Schneeflocken und das klassische Drama

Egal ob du Pantser oder Plotter bist, früher oder später wirst du dich damit beschäftigen die Idee, die du in deinem Kopf hast auf das Papier zu bringen und in der Regel stößt man dann zumindest auf eine Begrenzung: Zeit.

Die meisten Autoren leben nicht vom Schreiben allein, sondern müssen ihre Schriftstellertätigkeit in Familienleben und Arbeit integrieren und können nicht stundenlang vor dem PC hocken und einfach nur schreiben. Als Autor muss man also einen Weg finden mit oder trotz ständiger Unterbrechungen zu arbeiten und jederzeit den roten Faden wiederaufzunehmen, wenn sich die Gelegenheit bietet.

Ich selbst mache mir lediglich Stichpunkte, wenn mich die Muse küsst, um die Ideen nicht zu verlieren. Um mal zu zeigen, wie das aussieht, hier ein Einblick in die Sammlung von Projekt „M“

schnee1_500.jpg

Das kreative Chaos hat natürlich nichts mit einem sorgfältig gesponnenen roten Faden gemein. Es gibt keine Spannungskurve, keine wirkliche Struktur. Es ist nur ein Haufen Ideen, mehr nicht. Doch wie verwandelt man das, was man sich zwischendrin immer mal notiert, wenn einem eine Szene durch den Kopf geht, in einen glatten roten Faden und eine ansprechende Form?
※ ※ ※
Schriftliche Anweisung
Führe den Text über das Schreiben mit wenig Zeit nach seinem letzten Satz weiter.

Zeigeeinträge für Wörter und Elemente:
※ ※ ※
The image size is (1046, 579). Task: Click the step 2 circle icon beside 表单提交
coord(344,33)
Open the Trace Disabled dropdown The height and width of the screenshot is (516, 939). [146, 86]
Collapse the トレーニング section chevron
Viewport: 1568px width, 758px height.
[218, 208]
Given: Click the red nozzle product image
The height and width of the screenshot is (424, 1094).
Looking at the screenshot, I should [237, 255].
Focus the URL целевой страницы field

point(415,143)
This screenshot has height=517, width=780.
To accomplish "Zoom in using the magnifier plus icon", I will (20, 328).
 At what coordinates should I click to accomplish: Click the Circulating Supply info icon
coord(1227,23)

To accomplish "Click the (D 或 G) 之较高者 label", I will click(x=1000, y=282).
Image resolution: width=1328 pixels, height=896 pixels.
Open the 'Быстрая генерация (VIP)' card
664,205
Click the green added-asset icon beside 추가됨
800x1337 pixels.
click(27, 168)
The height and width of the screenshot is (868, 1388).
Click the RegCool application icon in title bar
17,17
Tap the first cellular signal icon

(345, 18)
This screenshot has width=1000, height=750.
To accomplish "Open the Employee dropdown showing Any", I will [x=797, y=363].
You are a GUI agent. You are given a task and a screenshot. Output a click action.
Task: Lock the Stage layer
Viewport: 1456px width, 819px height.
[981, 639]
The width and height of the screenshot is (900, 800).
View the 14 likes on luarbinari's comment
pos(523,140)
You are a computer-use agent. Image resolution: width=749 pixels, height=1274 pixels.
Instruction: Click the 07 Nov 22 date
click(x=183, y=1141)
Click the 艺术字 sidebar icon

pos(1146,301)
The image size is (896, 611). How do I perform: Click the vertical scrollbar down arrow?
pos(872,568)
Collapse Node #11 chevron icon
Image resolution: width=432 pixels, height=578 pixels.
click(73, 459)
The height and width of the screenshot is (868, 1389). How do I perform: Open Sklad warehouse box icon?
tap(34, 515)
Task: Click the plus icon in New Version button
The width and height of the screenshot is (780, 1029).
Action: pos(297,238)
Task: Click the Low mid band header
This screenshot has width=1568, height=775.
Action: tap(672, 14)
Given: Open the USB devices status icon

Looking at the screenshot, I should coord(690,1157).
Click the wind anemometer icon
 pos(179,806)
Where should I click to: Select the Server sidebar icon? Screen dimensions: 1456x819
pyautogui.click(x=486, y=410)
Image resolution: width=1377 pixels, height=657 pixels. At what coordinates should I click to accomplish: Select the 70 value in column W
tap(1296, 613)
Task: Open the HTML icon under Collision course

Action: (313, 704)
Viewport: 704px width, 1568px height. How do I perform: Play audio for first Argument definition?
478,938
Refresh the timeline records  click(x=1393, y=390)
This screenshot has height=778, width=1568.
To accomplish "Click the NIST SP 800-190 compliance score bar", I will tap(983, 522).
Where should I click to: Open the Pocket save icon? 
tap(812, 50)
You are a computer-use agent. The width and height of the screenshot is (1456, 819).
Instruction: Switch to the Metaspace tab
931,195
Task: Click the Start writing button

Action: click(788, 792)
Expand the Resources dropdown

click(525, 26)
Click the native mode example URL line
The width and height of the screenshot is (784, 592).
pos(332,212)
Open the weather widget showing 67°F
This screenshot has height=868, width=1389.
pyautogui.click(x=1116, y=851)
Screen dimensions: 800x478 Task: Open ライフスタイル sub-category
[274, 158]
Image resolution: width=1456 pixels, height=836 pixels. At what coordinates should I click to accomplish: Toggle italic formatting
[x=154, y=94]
※ ※ ※
Ergebnis der Aufgabe
Dafür gibt es verschiedene Methoden, drei davon, die Schneeflockenmethode, wohl die bekannteste, die Drei -und die Fünf Akt Struktur, übernommen aus dem klassischen Drama, sollen hier vorgestellt werden.

Wer noch mehr Methoden sucht, dem sei der Storyplaner empfohlen. Dort werdet ihr Methoden aus Theater, Film und Fernsehen entdecken können und sicherlich fündig werden, wenn die Schneeflocke oder die Aktstruktur nichts für euch ist. Außerdem könnt ihr dort eure Projekte und Figuren anlegen und verwalten. Also, schaut doch mal vorbei. Doch nun zur ersten Methode:

Schneeflocke:

Inspiriert wurde die Schneeflockenmethode von dem winterlichen Blumengewächs. Jeder, der schon mal eine Aufnahme von einer Schneeflocke unter dem Mikroskop gesehen hat, weiß, dass die Flocke klein anfängt, erst kurze Äste hat, die dann immer länger werden und sich immer weiter verzweigen, ineinander übergehen und dass das ganze Gebilde immer komplizierter wird.

Genau das ist das, was die Grundlage dieser Methode bildet.

Man geht von einem, kleinen, kurzen Element zu immer größeren, sich teilweise verflechtenden Elementen über und versucht alles abzudecken. Von Charakterbögen, über Charakterentwicklung, bis hin zur Kapitelstruktur und Spannungsbogen.

Den Ausgangspunkt bildet ein einziger Satz.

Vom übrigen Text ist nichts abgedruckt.